Every record here must be copied exactly, except for the images it holds.
----- RECORDS SHOWN -----
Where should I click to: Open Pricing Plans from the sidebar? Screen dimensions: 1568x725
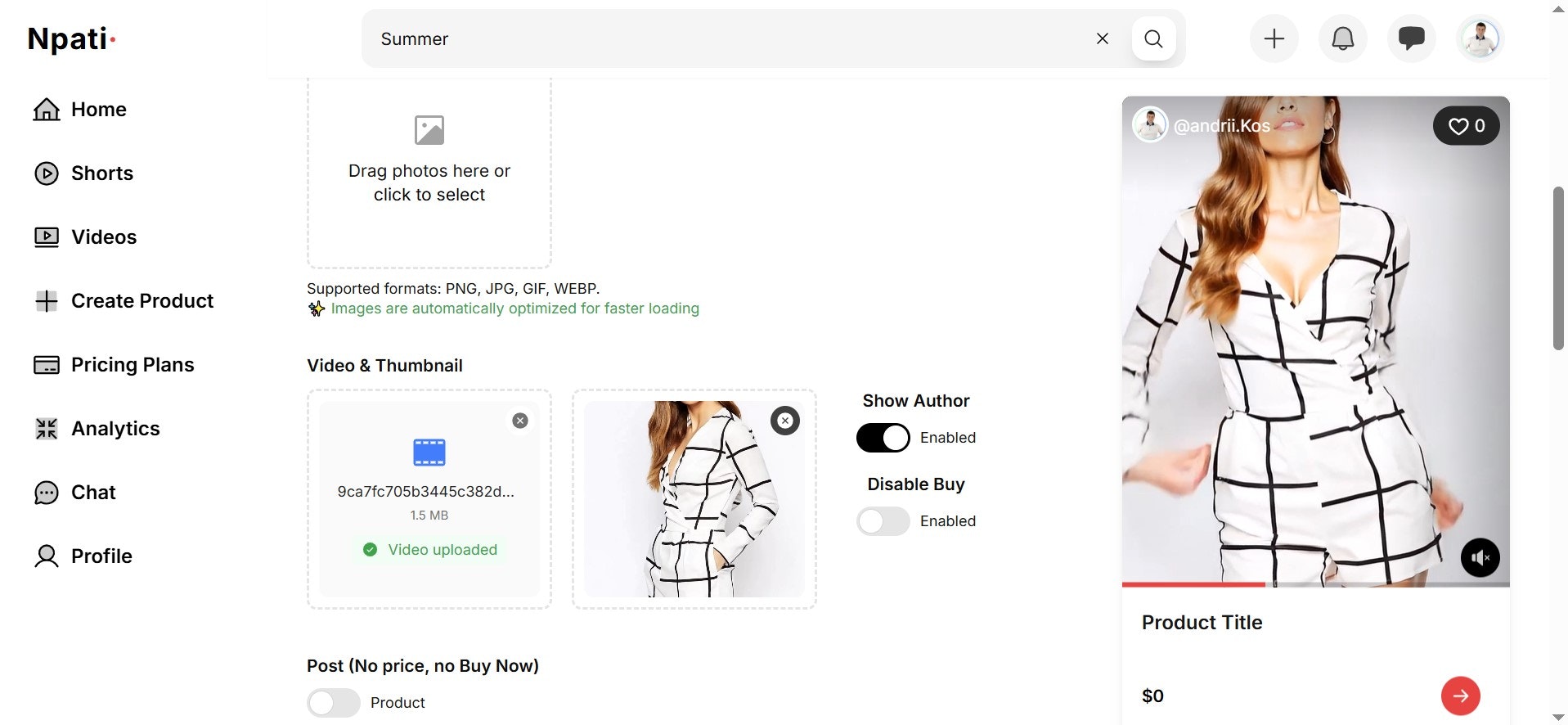pyautogui.click(x=133, y=364)
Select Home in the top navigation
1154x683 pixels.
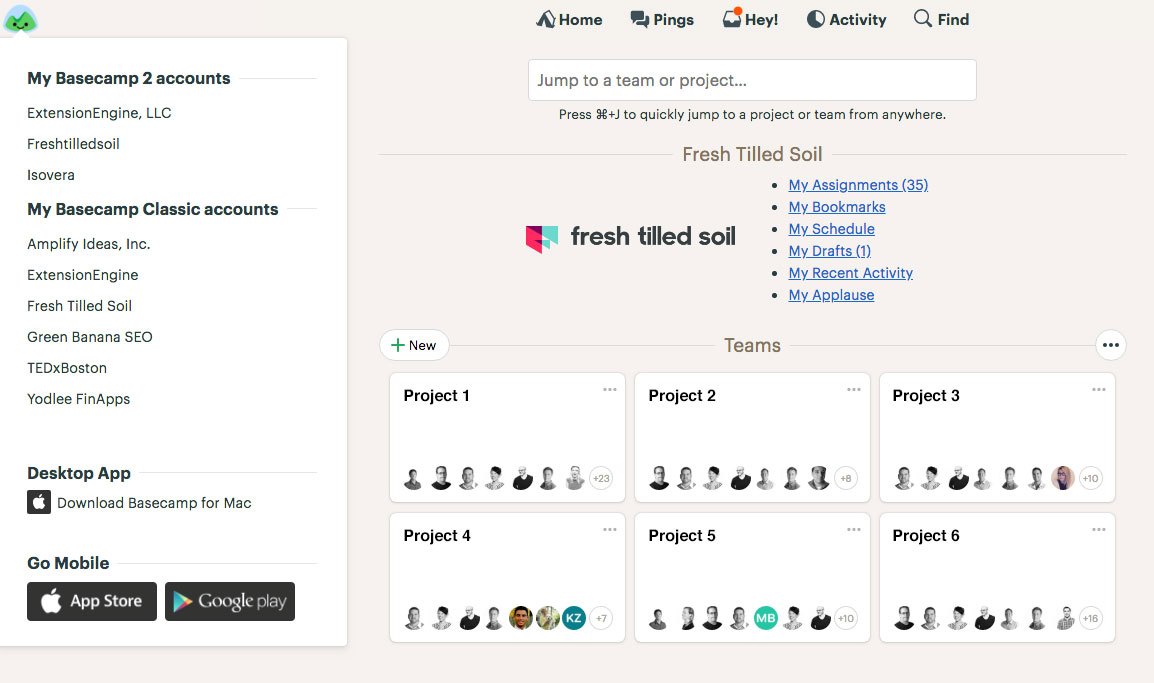(x=569, y=19)
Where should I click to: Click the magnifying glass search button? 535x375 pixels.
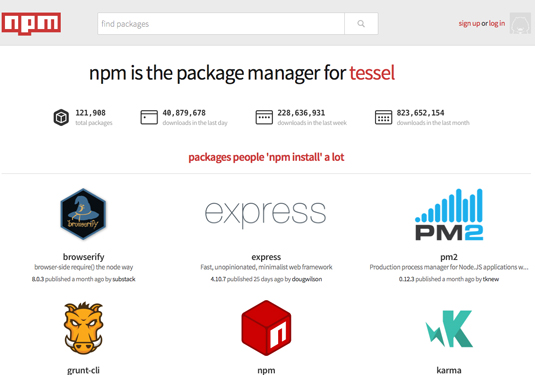point(361,24)
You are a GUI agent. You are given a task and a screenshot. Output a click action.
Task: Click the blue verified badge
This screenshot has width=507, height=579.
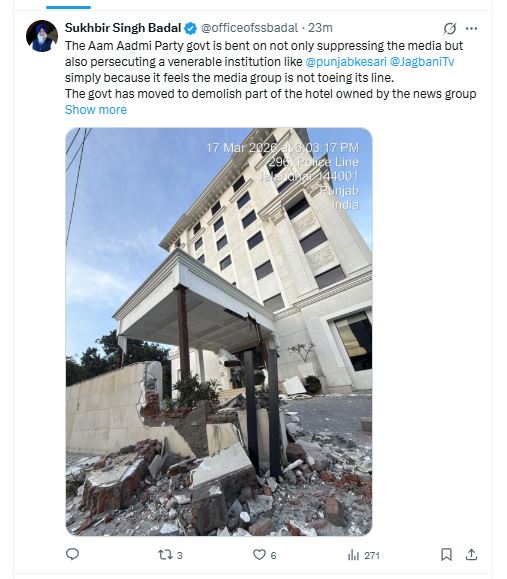pyautogui.click(x=191, y=28)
-----
§ **ANSWER BELOW**:
Where should I click to: Open Pricing Plans from the sidebar? Screen dimensions: 1568x725
pyautogui.click(x=133, y=364)
Select Home in the top navigation
1154x683 pixels.
(x=569, y=19)
Where should I click to: Click the magnifying glass search button? 535x375 pixels.
point(361,24)
You are a GUI agent. You are given a task and a screenshot. Output a click action.
Task: Click the blue verified badge
This screenshot has width=507, height=579.
pyautogui.click(x=191, y=28)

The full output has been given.